• **Jobs**
A. Translate this sentence from the interview about the story "Lights" into Spanish: "What was the most challenging aspect of writing this story?"
B. Rewrite the passage of the interview about "Lights" that begins with the words "HT: The setting" and ends with "you consciously planned?", changing "houses" to "homes".

>> Start Selected text

HT: The setting of “Lights”, a development of houses half finished, seems to add so much to the story, and reflect the characters’ lives in a physical way. Was this something you consciously planned?
PR: I had a sense, perhaps, that there was a resonance, or that the setting spoke to some things that were explicitly or implicitly going on in the story that I was imagining, but I’d say that I don’t plan that way (consciously), when writing stories. It’s more a sense of starting out with different, arbitrary and distinct things, and then, through writing, trying to make the case that they belong together and were never apart? A created inevitability. With my students’ work, I often see stories fail because the writer already has the story’s themes and “meaning” in mind, so I try to allow metaphors and allusions to rise organically, or not at all. I believe that if you pay enough attention to the characters, and follow them, let them have the reins, that these issues, ones that critics or professors talk about, will take care of themselves.
HT: What was the most challenging aspect of writing this story?
PR: Well, I mentioned that I was trying to build up my narrative patience, and I certainly felt anxiety about not moving faster—especially amid Alex’s long story within the story, which is supposed to be kind of arduous and exasperating. I guess I overcame this, and saw it as part of the story’s experience, but my stories generally work a lot more quickly, with a lot less shifting of perspectives and much less interiority. Looking at it now, this story seems to be more about anticipations and possibilities that aren’t followed or realized, rather than things happening; that was an uneasy way for me to write. I do think I learned a lot, though, and that my subsequent stories have a slightly less anxious texture for having written this one. That said, probably the most challenging aspects was trying to figure out how much to diverge from Chekhov’s story—how could I make it my own while somehow being true to its source? I tried to pay as much attention as I could to his story—the dynamics between the characters, and their desires, and the passage of time, and then tried to figure out ways to follow his narrative while making enough changes that it would seem enough like my story. The prospect of shedding my skin was never there, of course, but the degree of “collaboration” was a question. Clearly, I moved the story through time, so that changed many of the details and the atmosphere, and I also moved it through space, from Russia to Albuquerque. That was a start. I’m not sure that a careful investigation of the difference in plot would be that interesting, but there are major changes. The biggest adjustment, and the one that gave me the most satisfaction and trouble, was shifting the narration of the story. In the original, it’s a first person narrator, and the story is told by a traveler who’s been caught out after dark, slightly lost, and stops over at a hut where two men are building a railroad trestle. This traveling narrator is pretty benevolent, passive, and interested in these men—one older, one younger—and is the occasion for them to disport their personalities and beliefs. When I moved the story into the third person, and removed the access to the traveler’s thoughts, this caused the traveler—here, Jonas—to seem potentially quite sinister. This effect is certainly much more typical of my stories than of Chekhov’s.

>> End Selected text
>> Start Given records

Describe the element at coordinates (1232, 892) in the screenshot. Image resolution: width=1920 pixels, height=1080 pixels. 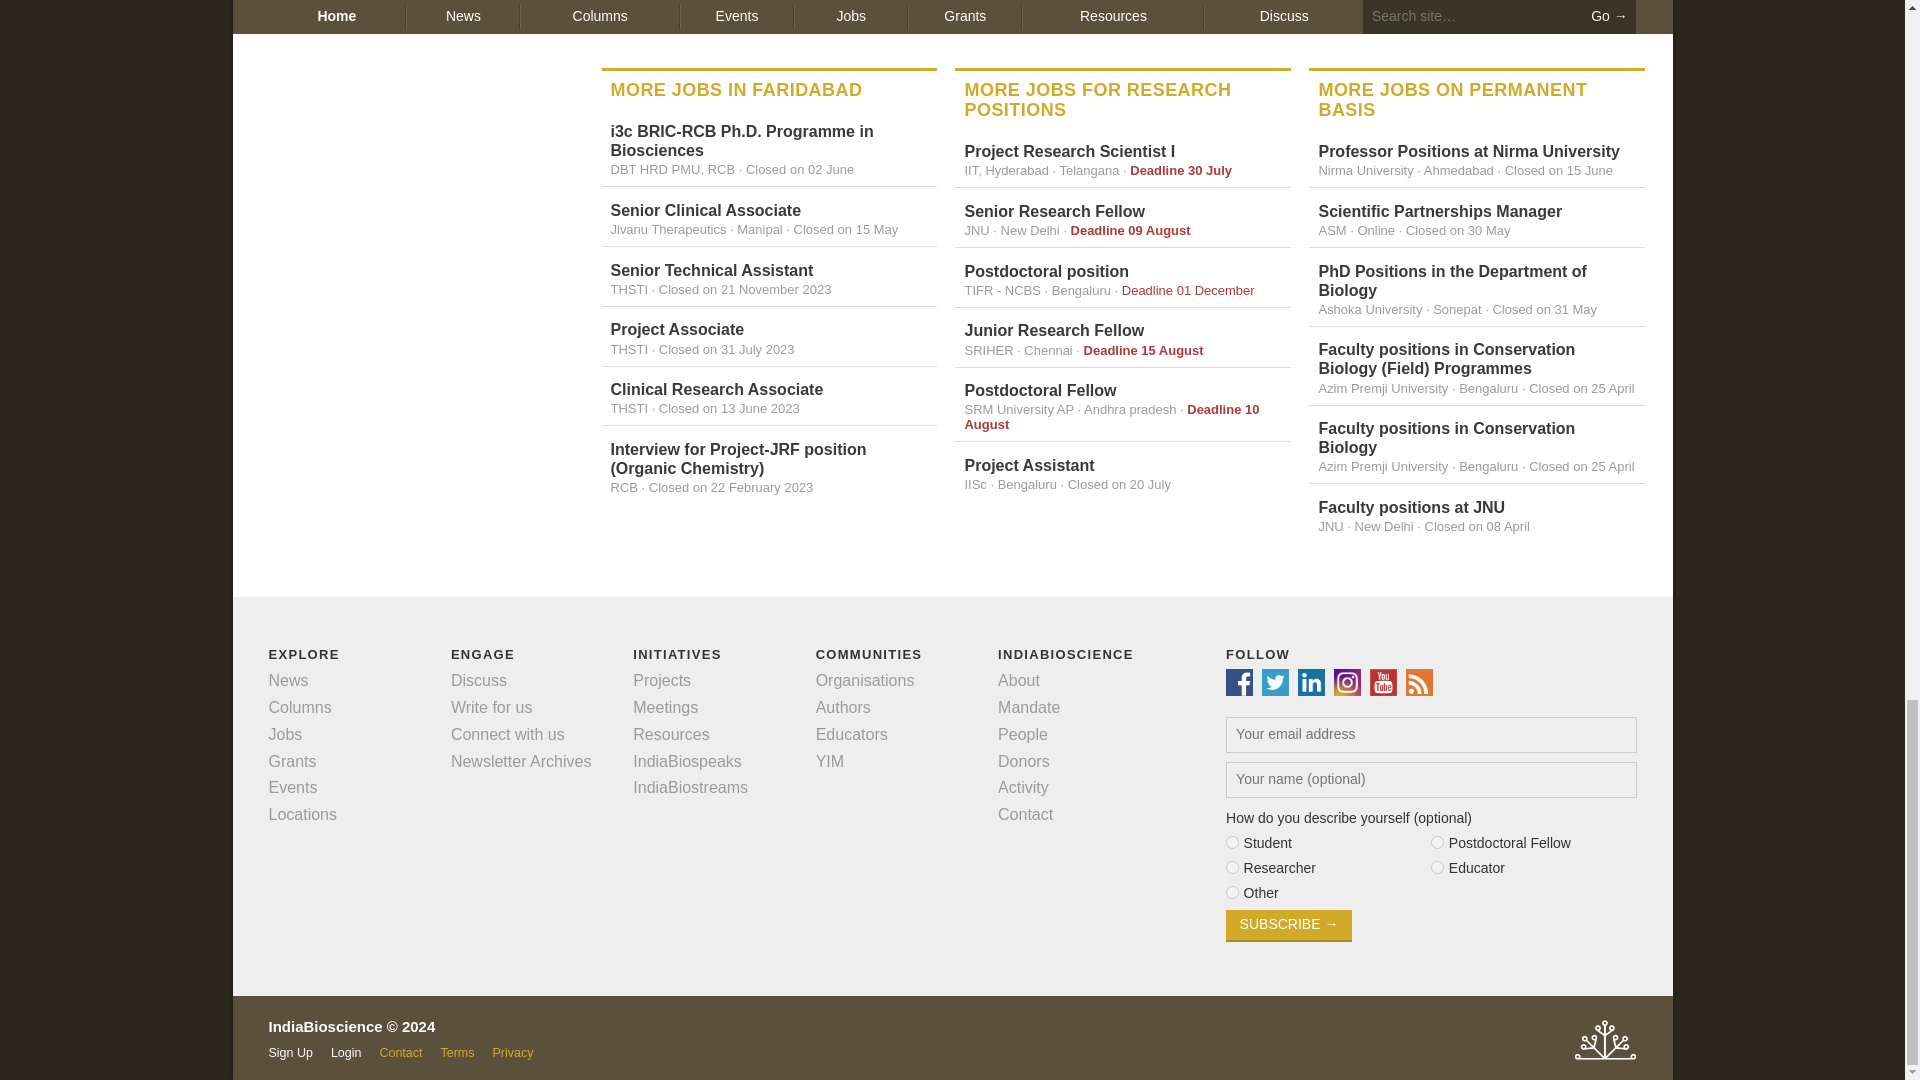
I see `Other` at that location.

>> End Given records
>> Start Given records

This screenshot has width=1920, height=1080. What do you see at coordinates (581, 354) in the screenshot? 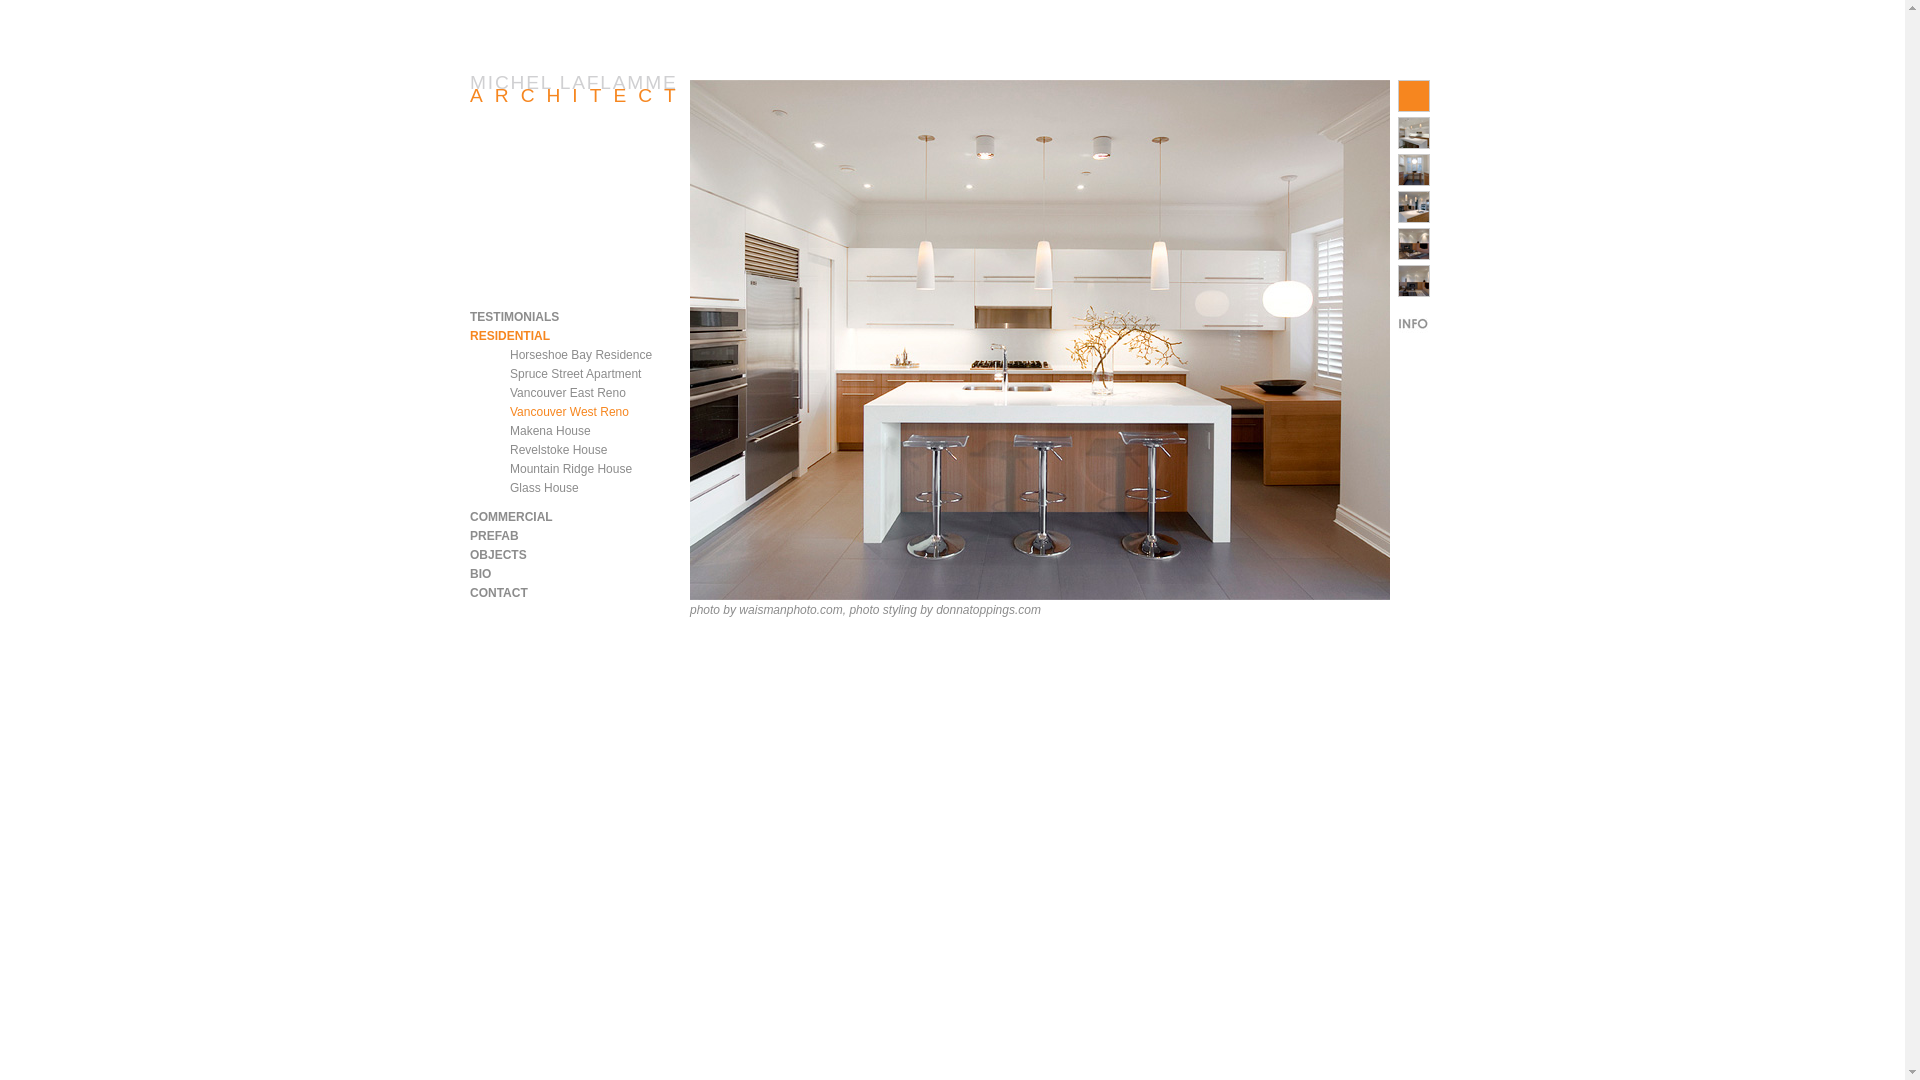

>> End Given records

• **The results**
A. ¿Cuál fue el aspecto más difícil de escribir este cuento?

B.
HT: The setting of “Lights”, a development of homes half finished, seems to add so much to the story, and reflect the characters’ lives in a physical way. Was this something you consciously planned?